Der Vergleich zum Nordwesten hinkt nun deshalb etwas, weil Emsland und Ostfriesland nicht im Ruf stehen, einen Beschleuniger bei der Antragstellung zu benötigen. Sie gelten seit jeher als pfiffig und bleiben von jeglicher Lethargie weit entfernt. Vor der Strukturschwäche hat sie das aber auch nicht bewahrt – VW in Emden dümpelt schon länger dahin, Enercon hatte 2017 einen Einbruch und Ende 2019 erneut. Hier knüpfen sich die Hoffnungen an die Energiewende, die ohne einen stärkeren Ausbau der Windkraft kaum gelingen kann. Ein paar angenehme Anzeichen gibt es, so hat Enercon jüngst einen Auftrag für sechs Windparks mit insgesamt 41 Anlagen im Raum Oldenburg, Diepholz, Nienburg und Verden an Land gezogen. Also ein leichter Optimismus.

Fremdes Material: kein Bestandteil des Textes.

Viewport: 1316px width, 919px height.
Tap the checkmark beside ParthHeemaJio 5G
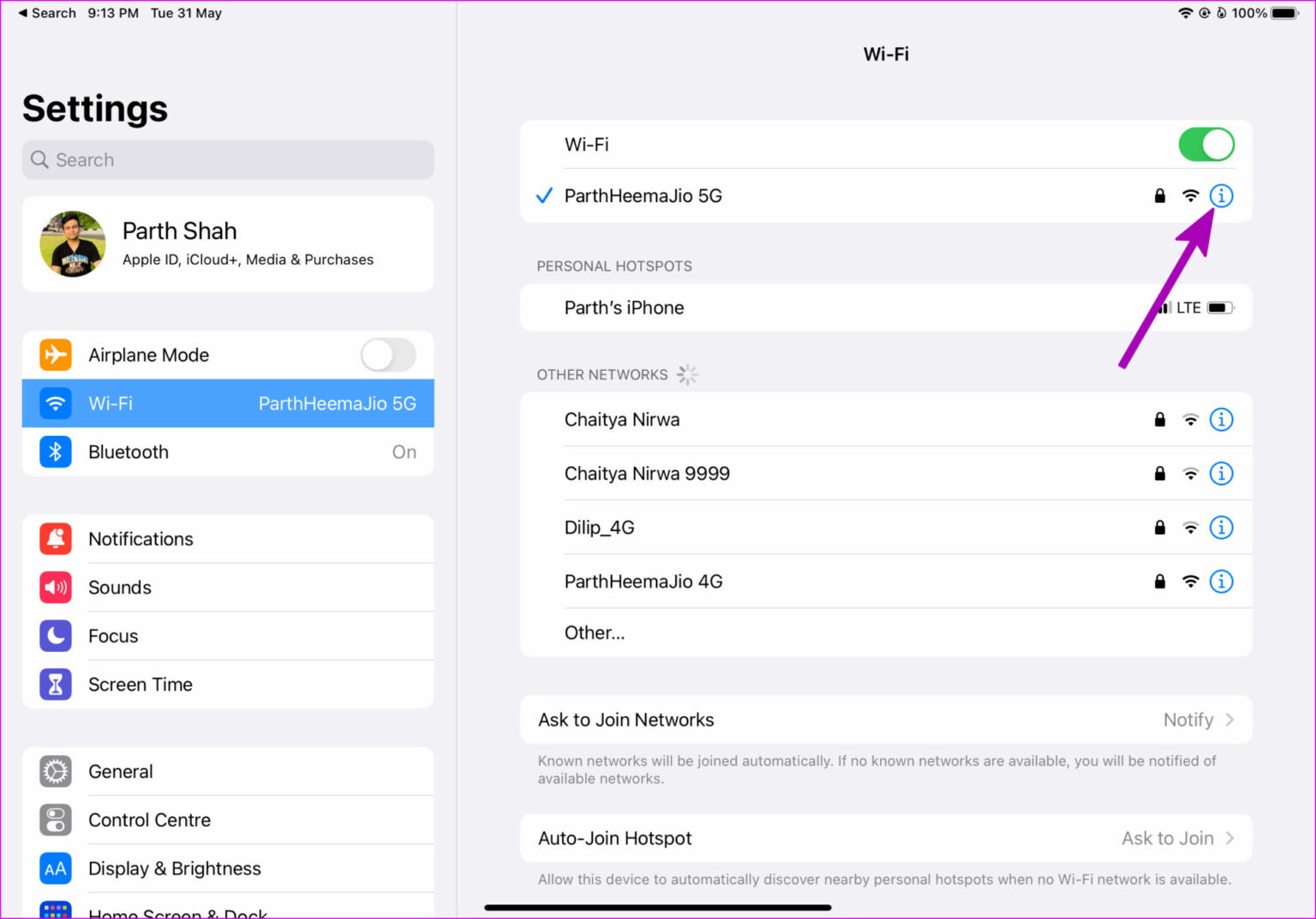click(x=544, y=195)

Kein Hoffnungsschimmer bei der Meyer-Werft

Bei der Meyer-Werft bleibt ein Hoffnungsschimmer gerade aus – und der Tourismus, ein Kerngeschäft vieler Ostfriesen und Emsländer seit vielen Jahren und mit wachsenden Umsätzen, erlebt derzeit auch einen tiefen Einbruch. Da ist es ein schwacher Trost, dass dies derzeit alle Urlaubsregionen gleichmäßig trifft. Erschwerend kommt nun noch hinzu, dass bei zwei Großunternehmen – Enercon und Meyer-Werft – ein gespanntes Verhältnis zwischen Beschäftigtenvertretung und Geschäftsführung besteht. Enercon weigerte sich viele Jahre lang, die Gründung eines Betriebsrates zuzulassen. Entsprechend schwierig sind wiederholt die Gespräche verlaufen. In der Meyer-Werft herrscht schlechte Stimmung zwischen Firmenleitung und IG Metall. Die Mitarbeitervertretung beharrt darauf, alle rund 3600 Stellen der Stammbelegschaft zu behalten, sie will stattdessen die Leiharbeiter abbauen, die aber für bestimmte Tätigkeiten beim Bau von Kreuzfahrtriesen unerlässlich sind. Eine gegenseitige Verständigung oder auch nur unkomplizierte Kontaktaufnahme scheint schwierig zu sein. Das sind keine guten Voraussetzungen für die Aufgabe, das Unternehmen mit einer neuen Zukunftsperspektive zu versehen.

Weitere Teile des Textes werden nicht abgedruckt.